* **Written exercise**: Can you render the data below as a JSON list of strings, with one string per line and blank lines omitted?

--- begin Supplied entries ---

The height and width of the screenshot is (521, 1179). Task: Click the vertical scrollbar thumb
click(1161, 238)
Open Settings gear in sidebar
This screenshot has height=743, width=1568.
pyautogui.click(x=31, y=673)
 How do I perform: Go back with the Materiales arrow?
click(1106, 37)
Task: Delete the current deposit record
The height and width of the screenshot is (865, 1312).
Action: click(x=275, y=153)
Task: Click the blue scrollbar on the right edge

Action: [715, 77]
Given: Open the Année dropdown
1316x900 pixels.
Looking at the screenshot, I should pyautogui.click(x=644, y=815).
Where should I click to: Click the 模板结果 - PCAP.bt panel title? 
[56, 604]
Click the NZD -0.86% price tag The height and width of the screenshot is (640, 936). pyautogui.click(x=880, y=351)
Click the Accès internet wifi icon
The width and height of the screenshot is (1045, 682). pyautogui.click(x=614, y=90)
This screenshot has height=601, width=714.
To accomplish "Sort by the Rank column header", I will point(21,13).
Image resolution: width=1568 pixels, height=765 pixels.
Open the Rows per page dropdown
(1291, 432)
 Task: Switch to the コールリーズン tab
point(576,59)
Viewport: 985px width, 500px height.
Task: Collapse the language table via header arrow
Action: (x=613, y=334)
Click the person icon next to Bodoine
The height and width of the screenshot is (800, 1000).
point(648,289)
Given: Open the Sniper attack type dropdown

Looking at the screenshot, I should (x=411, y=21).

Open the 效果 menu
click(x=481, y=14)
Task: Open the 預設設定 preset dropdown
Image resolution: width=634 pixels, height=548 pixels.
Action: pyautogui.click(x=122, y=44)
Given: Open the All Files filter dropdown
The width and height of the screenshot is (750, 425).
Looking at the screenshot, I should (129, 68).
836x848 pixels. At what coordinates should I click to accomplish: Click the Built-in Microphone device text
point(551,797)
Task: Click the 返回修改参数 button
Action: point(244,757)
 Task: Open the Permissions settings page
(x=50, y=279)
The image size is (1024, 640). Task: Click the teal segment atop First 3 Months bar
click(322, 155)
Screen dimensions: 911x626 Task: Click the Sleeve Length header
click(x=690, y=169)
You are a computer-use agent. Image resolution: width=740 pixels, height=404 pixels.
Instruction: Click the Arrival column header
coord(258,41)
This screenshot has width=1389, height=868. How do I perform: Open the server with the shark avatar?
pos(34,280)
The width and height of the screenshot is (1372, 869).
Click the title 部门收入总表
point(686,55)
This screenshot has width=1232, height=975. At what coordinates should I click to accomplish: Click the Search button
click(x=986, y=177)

--- end Supplied entries ---

* **Result**:
[
  "The height and width of the screenshot is (521, 1179). Task: Click the vertical scrollbar thumb",
  "click(1161, 238)",
  "Open Settings gear in sidebar",
  "This screenshot has height=743, width=1568.",
  "pyautogui.click(x=31, y=673)",
  " How do I perform: Go back with the Materiales arrow?",
  "click(1106, 37)",
  "Task: Delete the current deposit record",
  "The height and width of the screenshot is (865, 1312).",
  "Action: click(x=275, y=153)",
  "Task: Click the blue scrollbar on the right edge",
  "Action: [715, 77]",
  "Given: Open the Année dropdown",
  "1316x900 pixels.",
  "Looking at the screenshot, I should pyautogui.click(x=644, y=815).",
  "Where should I click to: Click the 模板结果 - PCAP.bt panel title? ",
  "[56, 604]",
  "Click the NZD -0.86% price tag The height and width of the screenshot is (640, 936). pyautogui.click(x=880, y=351)",
  "Click the Accès internet wifi icon",
  "The width and height of the screenshot is (1045, 682). pyautogui.click(x=614, y=90)",
  "This screenshot has height=601, width=714.",
  "To accomplish \"Sort by the Rank column header\", I will point(21,13).",
  "Image resolution: width=1568 pixels, height=765 pixels.",
  "Open the Rows per page dropdown",
  "(1291, 432)",
  " Task: Switch to the コールリーズン tab",
  "point(576,59)",
  "Viewport: 985px width, 500px height.",
  "Task: Collapse the language table via header arrow",
  "Action: (x=613, y=334)",
  "Click the person icon next to Bodoine",
  "The height and width of the screenshot is (800, 1000).",
  "point(648,289)",
  "Given: Open the Sniper attack type dropdown",
  "Looking at the screenshot, I should (x=411, y=21).",
  "Open the 效果 menu",
  "click(x=481, y=14)",
  "Task: Open the 預設設定 preset dropdown",
  "Image resolution: width=634 pixels, height=548 pixels.",
  "Action: pyautogui.click(x=122, y=44)",
  "Given: Open the All Files filter dropdown",
  "The width and height of the screenshot is (750, 425).",
  "Looking at the screenshot, I should (129, 68).",
  "836x848 pixels. At what coordinates should I click to accomplish: Click the Built-in Microphone device text",
  "point(551,797)",
  "Task: Click the 返回修改参数 button",
  "Action: point(244,757)",
  " Task: Open the Permissions settings page",
  "(x=50, y=279)",
  "The image size is (1024, 640). Task: Click the teal segment atop First 3 Months bar",
  "click(322, 155)",
  "Screen dimensions: 911x626 Task: Click the Sleeve Length header",
  "click(x=690, y=169)",
  "You are a computer-use agent. Image resolution: width=740 pixels, height=404 pixels.",
  "Instruction: Click the Arrival column header",
  "coord(258,41)",
  "This screenshot has width=1389, height=868. How do I perform: Open the server with the shark avatar?",
  "pos(34,280)",
  "The width and height of the screenshot is (1372, 869).",
  "Click the title 部门收入总表",
  "point(686,55)",
  "This screenshot has width=1232, height=975. At what coordinates should I click to accomplish: Click the Search button",
  "click(x=986, y=177)"
]